** Opening SELECTED EXCERPT block **

According to the Company and the Regional negotiators, the Company would have
implemented the project even without the SEP. Given the very favorable economic return, it
was certainly in the Company's best interest to do so. However, their agreement to include
the project as an SEP might have expedited their implementation.
According to the Material Safety Data Sheets (MSDS), the cleaning agent contains: 1-T-
Butoxy-2-Propanol, Dipropylene Glycol Monoethyl Ether, and Monocyclic Terpene
Hydrocarbons. While animal studies conducted by NIOSH has found that certain glycol
ethers1 are fetotoxicants, such evidence has not been found for Dipropylene Glycol
Monoethyl Ether. Monocyclic terpene hydrocarbons are a class of plant-based materials
which many companies are turning to as an alternative to chlorinated solvents. Results of
manufacturer's studies of health effects associated with Hie use of semi-aqueous cleaners
suggest that the risks are low. EPA has not fully studied these materials. Limited testing of
a terpene called d-limonene has shown positive carcinogenicity in male rats. The strong odor
of terpenes may be offensive to workers, requiring adequate ventillation.2
1 Ethylene glycol monomethyl ether (EGME), ethylene glycol monoethyl ether (EGEE) and their
acetates. Based on evidence of fetotoxicity in animals, for these glycol ethers, OSHA has proposed a downward
revision in the TLV for certain glycol ethers from 100 to 0.1 ppm.

** Closing SELECTED EXCERPT block **
** Opening STORED DATA block **

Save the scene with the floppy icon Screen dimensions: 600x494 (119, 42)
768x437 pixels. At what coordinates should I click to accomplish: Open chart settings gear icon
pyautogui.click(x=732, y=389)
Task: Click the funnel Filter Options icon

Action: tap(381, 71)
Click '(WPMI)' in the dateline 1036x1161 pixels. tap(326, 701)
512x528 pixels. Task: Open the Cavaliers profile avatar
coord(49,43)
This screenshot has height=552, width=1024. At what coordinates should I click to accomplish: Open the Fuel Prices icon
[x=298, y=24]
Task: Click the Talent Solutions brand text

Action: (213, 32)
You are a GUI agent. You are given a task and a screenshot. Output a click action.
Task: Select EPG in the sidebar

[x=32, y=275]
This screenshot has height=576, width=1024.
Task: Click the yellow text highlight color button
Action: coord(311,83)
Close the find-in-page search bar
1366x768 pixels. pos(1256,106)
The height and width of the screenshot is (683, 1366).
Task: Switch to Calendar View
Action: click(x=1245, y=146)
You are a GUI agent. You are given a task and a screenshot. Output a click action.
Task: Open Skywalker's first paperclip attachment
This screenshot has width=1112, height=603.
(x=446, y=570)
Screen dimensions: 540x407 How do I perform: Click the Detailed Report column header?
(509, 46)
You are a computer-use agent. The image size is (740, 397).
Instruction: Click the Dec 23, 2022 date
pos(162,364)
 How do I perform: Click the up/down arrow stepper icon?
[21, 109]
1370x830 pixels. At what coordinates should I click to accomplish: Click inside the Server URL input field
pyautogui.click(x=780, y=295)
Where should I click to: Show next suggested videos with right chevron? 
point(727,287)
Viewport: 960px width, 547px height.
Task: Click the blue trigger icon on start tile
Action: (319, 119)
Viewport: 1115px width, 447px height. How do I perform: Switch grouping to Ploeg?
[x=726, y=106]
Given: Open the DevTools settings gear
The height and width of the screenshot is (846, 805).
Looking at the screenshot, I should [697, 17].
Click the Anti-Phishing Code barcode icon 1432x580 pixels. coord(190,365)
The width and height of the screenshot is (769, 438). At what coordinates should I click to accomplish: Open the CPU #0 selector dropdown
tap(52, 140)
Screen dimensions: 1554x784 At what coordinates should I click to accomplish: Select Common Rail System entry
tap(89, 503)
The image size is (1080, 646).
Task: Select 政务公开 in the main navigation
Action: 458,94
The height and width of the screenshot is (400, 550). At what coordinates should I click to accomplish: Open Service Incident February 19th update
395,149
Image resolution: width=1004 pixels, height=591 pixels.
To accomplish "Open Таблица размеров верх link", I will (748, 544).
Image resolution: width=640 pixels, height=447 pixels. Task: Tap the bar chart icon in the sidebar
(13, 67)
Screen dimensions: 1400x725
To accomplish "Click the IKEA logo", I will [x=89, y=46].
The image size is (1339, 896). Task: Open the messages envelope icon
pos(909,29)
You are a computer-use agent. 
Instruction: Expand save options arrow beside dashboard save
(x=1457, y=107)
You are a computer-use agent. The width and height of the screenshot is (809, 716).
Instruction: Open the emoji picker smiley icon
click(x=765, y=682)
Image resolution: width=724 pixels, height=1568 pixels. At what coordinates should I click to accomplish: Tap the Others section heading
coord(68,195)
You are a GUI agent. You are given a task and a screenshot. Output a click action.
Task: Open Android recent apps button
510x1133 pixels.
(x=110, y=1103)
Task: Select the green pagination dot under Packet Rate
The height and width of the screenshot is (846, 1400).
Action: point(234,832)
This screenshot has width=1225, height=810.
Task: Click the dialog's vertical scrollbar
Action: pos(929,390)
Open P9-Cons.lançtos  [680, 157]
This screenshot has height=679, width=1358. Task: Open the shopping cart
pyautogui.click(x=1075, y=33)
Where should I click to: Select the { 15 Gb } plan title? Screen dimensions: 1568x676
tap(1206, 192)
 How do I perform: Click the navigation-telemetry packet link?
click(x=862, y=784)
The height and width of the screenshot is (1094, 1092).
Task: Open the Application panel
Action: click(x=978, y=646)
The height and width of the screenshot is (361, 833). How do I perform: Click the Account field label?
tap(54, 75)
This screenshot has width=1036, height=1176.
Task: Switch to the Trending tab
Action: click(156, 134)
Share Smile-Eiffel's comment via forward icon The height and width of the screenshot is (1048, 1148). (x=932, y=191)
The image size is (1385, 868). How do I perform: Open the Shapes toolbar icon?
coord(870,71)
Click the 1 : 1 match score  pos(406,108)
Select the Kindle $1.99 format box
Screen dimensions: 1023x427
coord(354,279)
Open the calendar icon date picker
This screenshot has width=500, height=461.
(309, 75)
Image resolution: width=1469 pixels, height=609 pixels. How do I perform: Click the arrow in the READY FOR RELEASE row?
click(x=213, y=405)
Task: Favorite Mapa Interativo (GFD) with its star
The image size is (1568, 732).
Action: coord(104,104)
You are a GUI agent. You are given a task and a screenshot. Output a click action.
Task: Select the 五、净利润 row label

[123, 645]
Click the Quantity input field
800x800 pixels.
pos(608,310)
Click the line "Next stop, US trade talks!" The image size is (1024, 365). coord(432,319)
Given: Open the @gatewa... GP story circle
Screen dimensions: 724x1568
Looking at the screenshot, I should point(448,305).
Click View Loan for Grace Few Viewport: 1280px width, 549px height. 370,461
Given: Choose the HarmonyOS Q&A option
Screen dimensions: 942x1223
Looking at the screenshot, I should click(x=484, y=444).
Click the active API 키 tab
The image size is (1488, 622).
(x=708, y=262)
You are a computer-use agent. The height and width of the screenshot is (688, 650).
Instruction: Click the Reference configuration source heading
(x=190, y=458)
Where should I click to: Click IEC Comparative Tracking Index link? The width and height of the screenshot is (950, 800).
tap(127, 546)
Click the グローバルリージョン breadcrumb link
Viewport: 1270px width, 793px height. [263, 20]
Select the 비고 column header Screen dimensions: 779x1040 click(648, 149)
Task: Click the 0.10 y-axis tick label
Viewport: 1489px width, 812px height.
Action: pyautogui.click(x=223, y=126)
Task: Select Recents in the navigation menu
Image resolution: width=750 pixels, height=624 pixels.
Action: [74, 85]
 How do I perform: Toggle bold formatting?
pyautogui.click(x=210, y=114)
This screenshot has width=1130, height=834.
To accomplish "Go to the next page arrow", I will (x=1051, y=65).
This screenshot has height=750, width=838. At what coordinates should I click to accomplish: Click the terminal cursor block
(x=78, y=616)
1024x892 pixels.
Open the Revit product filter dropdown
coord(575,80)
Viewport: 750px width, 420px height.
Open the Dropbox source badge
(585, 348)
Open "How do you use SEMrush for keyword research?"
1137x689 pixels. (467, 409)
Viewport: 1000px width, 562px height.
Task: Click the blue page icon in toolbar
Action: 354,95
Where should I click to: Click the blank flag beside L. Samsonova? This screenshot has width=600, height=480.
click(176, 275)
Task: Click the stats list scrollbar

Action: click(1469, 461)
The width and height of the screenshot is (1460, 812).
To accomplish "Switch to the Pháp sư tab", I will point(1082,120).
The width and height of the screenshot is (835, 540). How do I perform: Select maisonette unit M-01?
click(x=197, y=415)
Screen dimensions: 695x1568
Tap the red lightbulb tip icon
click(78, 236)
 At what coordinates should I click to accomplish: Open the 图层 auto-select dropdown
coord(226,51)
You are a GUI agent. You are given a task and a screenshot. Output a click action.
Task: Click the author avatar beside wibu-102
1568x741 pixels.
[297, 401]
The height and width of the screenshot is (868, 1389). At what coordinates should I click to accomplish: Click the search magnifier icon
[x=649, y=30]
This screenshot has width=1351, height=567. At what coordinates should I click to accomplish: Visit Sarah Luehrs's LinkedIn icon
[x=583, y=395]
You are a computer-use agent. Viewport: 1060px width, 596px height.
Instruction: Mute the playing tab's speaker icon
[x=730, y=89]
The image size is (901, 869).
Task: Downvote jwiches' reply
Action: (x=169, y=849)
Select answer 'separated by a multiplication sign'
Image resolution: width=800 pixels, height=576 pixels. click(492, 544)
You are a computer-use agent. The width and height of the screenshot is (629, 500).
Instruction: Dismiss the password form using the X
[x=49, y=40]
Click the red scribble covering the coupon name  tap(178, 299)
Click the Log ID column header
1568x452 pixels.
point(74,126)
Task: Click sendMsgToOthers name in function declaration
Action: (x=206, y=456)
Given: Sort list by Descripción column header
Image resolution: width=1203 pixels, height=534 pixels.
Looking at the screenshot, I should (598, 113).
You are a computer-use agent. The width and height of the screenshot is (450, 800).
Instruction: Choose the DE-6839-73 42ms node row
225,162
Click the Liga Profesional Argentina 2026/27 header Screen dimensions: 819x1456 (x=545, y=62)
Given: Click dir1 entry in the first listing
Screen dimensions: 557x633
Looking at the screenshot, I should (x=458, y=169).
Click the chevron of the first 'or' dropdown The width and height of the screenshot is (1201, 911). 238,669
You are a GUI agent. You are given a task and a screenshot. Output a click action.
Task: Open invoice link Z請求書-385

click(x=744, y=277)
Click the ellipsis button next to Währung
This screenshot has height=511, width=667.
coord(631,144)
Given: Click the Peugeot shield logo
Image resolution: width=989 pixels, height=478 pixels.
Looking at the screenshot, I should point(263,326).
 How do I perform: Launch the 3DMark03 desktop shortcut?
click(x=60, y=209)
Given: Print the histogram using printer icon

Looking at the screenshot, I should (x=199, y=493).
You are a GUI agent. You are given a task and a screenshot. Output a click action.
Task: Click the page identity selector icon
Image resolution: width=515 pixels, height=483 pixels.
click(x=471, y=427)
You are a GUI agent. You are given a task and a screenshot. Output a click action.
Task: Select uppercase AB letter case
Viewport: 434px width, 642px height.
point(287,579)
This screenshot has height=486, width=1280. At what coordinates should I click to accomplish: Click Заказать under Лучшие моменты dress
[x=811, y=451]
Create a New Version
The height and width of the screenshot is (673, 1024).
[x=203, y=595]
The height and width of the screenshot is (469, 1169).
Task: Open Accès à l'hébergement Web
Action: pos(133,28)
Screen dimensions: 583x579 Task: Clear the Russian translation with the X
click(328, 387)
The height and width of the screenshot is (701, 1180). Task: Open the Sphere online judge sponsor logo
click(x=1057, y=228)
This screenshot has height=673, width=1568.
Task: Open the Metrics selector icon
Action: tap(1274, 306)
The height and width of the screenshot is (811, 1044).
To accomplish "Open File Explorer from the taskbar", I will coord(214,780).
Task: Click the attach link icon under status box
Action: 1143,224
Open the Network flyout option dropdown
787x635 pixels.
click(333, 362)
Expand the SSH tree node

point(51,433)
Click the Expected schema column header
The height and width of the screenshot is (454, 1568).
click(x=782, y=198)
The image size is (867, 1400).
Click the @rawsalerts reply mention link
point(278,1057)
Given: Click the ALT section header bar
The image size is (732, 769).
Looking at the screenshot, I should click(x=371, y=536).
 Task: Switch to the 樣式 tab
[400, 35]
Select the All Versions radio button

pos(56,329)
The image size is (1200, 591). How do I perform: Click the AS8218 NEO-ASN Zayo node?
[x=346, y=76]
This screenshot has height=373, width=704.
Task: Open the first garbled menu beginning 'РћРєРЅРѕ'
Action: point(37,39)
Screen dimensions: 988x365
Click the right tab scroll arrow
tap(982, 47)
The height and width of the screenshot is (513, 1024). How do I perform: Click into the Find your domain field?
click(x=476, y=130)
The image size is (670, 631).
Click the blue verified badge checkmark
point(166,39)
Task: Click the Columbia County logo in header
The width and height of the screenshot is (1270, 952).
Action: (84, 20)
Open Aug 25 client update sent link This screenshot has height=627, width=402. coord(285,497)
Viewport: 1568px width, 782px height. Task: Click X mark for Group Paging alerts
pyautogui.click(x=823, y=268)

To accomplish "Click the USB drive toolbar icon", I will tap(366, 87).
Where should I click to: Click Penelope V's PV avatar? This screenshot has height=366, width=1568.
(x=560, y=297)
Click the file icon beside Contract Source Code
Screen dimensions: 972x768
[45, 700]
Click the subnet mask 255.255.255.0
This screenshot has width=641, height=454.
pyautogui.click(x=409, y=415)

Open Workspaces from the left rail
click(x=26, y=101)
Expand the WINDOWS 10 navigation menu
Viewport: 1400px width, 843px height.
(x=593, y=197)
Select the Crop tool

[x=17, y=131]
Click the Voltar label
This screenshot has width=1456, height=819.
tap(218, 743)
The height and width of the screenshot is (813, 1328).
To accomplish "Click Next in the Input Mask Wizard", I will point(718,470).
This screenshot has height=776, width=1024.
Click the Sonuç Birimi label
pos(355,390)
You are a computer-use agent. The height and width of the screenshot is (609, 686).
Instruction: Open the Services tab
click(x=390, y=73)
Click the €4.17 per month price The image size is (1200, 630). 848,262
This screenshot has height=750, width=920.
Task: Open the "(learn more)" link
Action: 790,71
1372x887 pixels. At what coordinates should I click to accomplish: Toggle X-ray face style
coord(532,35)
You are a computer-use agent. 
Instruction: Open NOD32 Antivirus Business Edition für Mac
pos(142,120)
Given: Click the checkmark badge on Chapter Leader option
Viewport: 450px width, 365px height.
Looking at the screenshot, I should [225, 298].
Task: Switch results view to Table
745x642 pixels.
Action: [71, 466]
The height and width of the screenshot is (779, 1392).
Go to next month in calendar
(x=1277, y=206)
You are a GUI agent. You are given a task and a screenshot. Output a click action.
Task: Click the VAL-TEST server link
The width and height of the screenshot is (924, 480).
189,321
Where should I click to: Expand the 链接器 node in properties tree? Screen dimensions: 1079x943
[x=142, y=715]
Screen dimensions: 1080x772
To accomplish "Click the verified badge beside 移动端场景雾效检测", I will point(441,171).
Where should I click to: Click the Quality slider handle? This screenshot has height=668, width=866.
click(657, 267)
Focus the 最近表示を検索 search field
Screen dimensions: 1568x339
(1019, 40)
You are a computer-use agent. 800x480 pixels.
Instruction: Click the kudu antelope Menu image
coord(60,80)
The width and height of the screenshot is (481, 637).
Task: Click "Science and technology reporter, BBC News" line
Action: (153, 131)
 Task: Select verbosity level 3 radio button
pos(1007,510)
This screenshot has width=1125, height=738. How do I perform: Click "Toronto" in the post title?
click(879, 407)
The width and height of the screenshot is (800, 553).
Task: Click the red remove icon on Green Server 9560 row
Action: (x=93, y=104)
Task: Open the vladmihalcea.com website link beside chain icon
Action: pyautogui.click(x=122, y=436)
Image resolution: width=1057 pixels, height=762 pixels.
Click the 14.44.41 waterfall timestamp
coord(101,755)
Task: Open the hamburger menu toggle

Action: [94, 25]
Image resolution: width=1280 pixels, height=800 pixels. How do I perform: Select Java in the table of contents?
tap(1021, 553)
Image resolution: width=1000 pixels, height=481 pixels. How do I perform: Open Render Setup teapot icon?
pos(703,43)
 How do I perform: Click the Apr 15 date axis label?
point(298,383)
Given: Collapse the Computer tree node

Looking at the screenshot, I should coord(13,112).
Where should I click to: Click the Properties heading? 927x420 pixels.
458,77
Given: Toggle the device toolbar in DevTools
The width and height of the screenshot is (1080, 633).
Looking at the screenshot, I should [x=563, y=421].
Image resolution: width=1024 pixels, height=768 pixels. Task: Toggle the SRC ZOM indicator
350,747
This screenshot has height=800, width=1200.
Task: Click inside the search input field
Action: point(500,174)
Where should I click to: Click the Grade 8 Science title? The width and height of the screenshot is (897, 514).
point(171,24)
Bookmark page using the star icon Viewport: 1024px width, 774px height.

** Closing STORED DATA block **

### REQUIRED ACTION 1
Reproduce the part of the excerpt on the SEP and the cleaning agent from "According to the Company" to "expedited their implementation.".
### REQUIRED ACTION 2
Summarize the excerpt on the SEP and the cleaning agent in two sentences.

### ANSWER BOX 1
According to the Company and the Regional negotiators, the Company would have
implemented the project even without the SEP. Given the very favorable economic return, it
was certainly in the Company's best interest to do so. However, their agreement to include
the project as an SEP might have expedited their implementation.

### ANSWER BOX 2
According to the Company and the Regional negotiators, the Company would have carried out the project even without the SEP, though agreeing to include it as an SEP might have sped up its implementation. The cleaning agent contains 1-T-Butoxy-2-Propanol, Dipropylene Glycol Monoethyl Ether, and Monocyclic Terpene Hydrocarbons, and manufacturer's studies suggest the risks are low, but EPA has not fully studied these materials and limited testing of d-limonene has shown positive carcinogenicity in male rats.